With the recent news that Sony BMG Music Entertainment was fined US$10 million for paying stations in the U.S. to play their records, through money, gifts, and trips, and will halt its “pay for play” practices, it begs the question: is it happening in the Great (pure) White North?
“I can state unequivocally that in 25 years, nobody has even suggested anything remotely close to what people would call payola. Compared to what we see in the United States, Canada is pretty lily white,” says one of Canada’s most respected music programmers, Alan Cross of Corus’ The Edge in Toronto. “Honest to God, in 25 years of doing this, no one has ever offered me anything.”
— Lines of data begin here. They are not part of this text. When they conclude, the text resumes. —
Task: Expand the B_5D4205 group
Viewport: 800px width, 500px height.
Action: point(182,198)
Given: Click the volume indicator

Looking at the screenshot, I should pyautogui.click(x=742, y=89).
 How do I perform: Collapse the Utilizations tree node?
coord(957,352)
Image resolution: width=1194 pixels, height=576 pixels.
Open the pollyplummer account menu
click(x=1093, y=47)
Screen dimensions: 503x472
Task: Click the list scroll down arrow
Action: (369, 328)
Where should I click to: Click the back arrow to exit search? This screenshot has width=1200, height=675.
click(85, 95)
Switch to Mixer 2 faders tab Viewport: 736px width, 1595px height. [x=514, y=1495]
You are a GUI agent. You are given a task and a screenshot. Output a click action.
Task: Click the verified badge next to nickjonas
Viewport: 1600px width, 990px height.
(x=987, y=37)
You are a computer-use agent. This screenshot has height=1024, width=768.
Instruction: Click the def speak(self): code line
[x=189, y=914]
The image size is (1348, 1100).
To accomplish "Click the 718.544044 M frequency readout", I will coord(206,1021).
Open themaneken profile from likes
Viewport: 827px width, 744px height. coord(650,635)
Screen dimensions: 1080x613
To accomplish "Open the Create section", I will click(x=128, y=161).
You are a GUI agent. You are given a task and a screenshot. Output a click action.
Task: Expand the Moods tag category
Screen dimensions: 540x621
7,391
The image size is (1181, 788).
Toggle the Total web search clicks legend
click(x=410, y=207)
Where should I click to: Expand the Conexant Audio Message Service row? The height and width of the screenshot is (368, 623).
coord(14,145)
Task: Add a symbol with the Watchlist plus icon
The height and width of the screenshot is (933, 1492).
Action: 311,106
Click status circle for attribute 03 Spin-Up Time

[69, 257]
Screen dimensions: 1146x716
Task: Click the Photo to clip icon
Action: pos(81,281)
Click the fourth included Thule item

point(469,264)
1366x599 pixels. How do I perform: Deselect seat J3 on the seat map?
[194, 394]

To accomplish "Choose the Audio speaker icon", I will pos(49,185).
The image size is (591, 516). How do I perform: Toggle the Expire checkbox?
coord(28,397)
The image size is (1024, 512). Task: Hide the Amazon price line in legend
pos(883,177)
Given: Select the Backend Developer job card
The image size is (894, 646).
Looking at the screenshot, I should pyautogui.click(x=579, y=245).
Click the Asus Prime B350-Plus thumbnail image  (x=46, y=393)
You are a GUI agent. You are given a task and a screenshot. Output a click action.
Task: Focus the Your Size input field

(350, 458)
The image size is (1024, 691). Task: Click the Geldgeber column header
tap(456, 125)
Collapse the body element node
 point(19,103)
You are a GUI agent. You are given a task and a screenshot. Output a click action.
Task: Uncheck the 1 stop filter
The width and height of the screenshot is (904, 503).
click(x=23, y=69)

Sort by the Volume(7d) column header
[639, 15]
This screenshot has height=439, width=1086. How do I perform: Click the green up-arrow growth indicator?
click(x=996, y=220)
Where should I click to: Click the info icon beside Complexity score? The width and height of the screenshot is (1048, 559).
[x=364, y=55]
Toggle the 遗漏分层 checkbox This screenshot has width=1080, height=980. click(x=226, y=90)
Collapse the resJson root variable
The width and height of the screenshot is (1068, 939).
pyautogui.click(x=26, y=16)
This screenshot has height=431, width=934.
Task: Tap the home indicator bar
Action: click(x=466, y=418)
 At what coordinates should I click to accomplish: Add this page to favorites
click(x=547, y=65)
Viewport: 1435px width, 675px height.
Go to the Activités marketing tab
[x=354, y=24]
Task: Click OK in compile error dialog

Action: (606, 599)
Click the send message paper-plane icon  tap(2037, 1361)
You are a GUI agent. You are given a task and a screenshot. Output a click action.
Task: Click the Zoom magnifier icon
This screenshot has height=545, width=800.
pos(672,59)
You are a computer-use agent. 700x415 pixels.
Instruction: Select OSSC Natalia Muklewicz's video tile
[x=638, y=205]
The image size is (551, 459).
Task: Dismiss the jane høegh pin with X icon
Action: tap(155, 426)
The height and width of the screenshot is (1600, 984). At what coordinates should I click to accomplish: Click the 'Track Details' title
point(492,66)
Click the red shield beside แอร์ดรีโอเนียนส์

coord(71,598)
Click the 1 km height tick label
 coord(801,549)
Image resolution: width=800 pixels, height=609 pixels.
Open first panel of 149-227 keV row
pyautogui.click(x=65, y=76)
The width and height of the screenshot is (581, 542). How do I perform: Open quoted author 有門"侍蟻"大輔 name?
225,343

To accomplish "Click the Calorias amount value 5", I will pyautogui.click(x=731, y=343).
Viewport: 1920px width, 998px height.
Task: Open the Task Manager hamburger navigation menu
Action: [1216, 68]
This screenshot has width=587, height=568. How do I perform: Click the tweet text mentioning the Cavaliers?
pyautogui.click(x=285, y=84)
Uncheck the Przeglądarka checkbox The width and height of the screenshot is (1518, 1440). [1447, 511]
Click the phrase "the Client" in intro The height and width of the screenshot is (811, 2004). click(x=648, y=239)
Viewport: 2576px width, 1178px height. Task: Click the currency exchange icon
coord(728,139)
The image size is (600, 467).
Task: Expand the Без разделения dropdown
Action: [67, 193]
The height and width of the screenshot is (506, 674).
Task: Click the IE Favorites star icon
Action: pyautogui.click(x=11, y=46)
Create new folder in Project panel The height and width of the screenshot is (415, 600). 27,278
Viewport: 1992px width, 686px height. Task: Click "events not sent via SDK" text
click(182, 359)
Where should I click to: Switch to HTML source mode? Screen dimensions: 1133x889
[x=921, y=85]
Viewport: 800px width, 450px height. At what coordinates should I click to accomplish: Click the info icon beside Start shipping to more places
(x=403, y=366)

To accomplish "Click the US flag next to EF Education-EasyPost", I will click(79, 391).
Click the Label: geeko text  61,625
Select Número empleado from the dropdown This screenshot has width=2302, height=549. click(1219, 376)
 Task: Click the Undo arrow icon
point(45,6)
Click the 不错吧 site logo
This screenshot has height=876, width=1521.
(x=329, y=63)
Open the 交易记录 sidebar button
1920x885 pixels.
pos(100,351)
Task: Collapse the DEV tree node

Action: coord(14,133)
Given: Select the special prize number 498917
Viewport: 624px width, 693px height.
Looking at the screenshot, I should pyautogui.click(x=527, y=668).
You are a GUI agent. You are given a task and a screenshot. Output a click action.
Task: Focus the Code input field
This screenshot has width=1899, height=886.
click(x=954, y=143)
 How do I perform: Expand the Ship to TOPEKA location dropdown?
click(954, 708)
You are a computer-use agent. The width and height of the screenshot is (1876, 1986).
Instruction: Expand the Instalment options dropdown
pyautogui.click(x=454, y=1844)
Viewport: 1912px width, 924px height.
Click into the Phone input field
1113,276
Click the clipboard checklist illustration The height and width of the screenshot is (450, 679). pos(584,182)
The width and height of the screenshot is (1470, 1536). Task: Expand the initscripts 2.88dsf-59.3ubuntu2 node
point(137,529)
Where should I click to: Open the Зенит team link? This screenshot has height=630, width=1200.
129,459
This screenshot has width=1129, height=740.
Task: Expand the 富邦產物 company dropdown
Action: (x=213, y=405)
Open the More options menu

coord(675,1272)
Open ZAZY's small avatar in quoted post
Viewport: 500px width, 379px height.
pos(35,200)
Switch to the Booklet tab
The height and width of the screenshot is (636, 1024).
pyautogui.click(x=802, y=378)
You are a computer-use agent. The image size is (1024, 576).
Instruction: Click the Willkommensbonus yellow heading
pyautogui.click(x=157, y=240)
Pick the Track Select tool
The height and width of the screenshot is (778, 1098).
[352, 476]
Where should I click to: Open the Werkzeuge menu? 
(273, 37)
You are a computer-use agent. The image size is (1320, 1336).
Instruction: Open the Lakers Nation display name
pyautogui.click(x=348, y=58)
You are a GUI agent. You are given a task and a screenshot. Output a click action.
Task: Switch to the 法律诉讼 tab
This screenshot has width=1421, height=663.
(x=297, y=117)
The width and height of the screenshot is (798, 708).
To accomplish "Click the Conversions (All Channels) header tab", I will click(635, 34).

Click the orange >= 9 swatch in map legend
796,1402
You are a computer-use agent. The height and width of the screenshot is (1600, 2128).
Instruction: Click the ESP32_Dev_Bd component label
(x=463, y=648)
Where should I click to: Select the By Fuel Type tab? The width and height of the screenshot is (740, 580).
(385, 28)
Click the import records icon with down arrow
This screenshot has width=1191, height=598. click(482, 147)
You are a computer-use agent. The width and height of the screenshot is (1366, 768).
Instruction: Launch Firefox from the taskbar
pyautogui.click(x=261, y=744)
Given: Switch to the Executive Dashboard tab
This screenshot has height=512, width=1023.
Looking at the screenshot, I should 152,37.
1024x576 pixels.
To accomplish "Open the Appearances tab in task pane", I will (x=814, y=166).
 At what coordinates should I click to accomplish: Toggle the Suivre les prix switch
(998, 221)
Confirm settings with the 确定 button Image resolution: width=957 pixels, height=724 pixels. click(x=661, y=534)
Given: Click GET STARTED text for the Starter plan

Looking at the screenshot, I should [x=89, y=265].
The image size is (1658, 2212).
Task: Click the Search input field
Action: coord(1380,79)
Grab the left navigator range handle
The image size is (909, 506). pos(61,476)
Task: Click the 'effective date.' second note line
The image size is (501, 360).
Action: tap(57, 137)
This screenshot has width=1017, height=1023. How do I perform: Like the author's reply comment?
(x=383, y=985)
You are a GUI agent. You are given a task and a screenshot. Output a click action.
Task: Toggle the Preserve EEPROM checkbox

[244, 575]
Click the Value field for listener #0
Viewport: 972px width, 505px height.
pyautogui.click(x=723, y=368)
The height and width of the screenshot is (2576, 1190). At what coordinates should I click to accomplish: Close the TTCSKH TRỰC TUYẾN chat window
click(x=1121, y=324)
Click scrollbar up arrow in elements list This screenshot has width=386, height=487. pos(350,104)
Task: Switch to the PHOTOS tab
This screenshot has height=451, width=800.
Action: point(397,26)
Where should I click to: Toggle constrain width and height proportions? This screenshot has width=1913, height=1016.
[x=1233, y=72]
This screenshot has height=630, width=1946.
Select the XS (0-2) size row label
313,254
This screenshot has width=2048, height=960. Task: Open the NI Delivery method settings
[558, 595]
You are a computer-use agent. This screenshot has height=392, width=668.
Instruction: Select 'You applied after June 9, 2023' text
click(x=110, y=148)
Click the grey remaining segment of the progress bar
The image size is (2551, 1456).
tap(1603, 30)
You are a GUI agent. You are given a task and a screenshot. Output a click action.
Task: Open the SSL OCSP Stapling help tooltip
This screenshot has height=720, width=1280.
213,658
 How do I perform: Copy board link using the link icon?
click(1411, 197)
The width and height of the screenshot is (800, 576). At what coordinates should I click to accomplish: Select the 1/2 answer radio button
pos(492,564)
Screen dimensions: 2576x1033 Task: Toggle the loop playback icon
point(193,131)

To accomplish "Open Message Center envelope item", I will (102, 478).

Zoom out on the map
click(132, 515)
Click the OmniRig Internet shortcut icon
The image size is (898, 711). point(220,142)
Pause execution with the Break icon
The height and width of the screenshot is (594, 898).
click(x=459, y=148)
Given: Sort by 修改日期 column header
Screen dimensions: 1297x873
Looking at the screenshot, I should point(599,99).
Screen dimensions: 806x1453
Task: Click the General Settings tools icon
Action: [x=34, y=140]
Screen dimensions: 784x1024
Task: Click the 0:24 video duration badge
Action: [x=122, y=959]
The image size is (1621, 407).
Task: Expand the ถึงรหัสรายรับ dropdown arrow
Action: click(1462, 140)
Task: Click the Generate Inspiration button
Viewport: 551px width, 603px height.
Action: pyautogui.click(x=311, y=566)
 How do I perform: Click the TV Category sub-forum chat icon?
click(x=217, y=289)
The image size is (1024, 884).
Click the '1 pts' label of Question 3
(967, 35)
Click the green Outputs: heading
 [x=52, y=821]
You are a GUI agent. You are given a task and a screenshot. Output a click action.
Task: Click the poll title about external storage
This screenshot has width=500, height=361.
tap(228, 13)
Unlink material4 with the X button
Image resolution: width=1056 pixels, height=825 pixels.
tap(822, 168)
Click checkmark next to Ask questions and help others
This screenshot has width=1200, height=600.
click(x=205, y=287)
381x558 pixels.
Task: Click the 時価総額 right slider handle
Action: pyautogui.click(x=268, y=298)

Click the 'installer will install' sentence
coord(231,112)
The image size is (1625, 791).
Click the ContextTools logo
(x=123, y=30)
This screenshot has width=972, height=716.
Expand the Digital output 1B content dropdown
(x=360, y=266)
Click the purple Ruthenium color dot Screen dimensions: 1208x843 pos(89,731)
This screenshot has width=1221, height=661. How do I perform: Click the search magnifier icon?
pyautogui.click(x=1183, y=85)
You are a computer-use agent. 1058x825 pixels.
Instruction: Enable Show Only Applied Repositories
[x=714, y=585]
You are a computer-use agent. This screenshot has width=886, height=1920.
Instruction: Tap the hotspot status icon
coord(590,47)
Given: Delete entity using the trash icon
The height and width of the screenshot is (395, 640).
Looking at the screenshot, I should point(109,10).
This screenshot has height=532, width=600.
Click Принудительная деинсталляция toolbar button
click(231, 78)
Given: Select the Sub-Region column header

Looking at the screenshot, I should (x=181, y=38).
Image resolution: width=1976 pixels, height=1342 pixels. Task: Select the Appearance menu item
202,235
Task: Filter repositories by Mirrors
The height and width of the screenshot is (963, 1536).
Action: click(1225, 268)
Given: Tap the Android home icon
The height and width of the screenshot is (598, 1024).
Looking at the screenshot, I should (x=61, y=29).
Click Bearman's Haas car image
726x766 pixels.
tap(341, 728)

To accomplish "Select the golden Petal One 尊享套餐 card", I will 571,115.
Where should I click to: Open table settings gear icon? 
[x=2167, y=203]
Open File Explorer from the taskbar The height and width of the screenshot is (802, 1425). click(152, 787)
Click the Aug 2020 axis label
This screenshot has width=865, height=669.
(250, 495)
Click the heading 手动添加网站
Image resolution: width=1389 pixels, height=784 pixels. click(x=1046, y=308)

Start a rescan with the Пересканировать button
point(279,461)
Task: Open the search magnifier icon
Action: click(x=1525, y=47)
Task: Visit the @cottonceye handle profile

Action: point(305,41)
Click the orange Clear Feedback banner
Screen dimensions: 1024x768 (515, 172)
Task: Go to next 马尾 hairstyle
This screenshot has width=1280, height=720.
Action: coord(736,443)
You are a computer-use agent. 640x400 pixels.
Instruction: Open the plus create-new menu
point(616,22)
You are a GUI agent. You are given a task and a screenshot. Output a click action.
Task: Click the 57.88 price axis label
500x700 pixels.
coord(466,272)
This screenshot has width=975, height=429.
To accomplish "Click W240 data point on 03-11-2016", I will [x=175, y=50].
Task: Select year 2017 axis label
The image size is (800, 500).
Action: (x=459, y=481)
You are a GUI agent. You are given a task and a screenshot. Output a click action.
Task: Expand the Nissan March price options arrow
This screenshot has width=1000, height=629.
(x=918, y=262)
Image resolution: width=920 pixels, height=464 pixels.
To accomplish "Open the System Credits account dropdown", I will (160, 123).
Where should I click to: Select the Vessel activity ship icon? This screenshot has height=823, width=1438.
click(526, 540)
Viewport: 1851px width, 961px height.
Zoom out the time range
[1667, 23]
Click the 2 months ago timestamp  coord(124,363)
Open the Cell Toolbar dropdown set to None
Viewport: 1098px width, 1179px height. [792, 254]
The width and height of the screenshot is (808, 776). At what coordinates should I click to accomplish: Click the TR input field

Also nada from the artists’ point of view, even those desperate to get airplay. “I hear a lot of scuttlebutt. We speak to over 350 Canadian independent recording artists a day in this office and we’re pretty well-connected with the scene and we have not heard anything that resembles anything close to what we would consider inappropriate payola,” says Gregg Terrence, president of Indie Pool, the Toronto-based service that promotes independent Canadian artists.
Two solitudes
There are probably two crucial differences in the Canadian and American radio music systems that preclude payola here: the lack of independent music promoters (a main catalyst in the United States for greasing the radio wheels, since they often have sales quotas to fill) and the presence of Canadian content regulations, which require close monitoring of what’s played.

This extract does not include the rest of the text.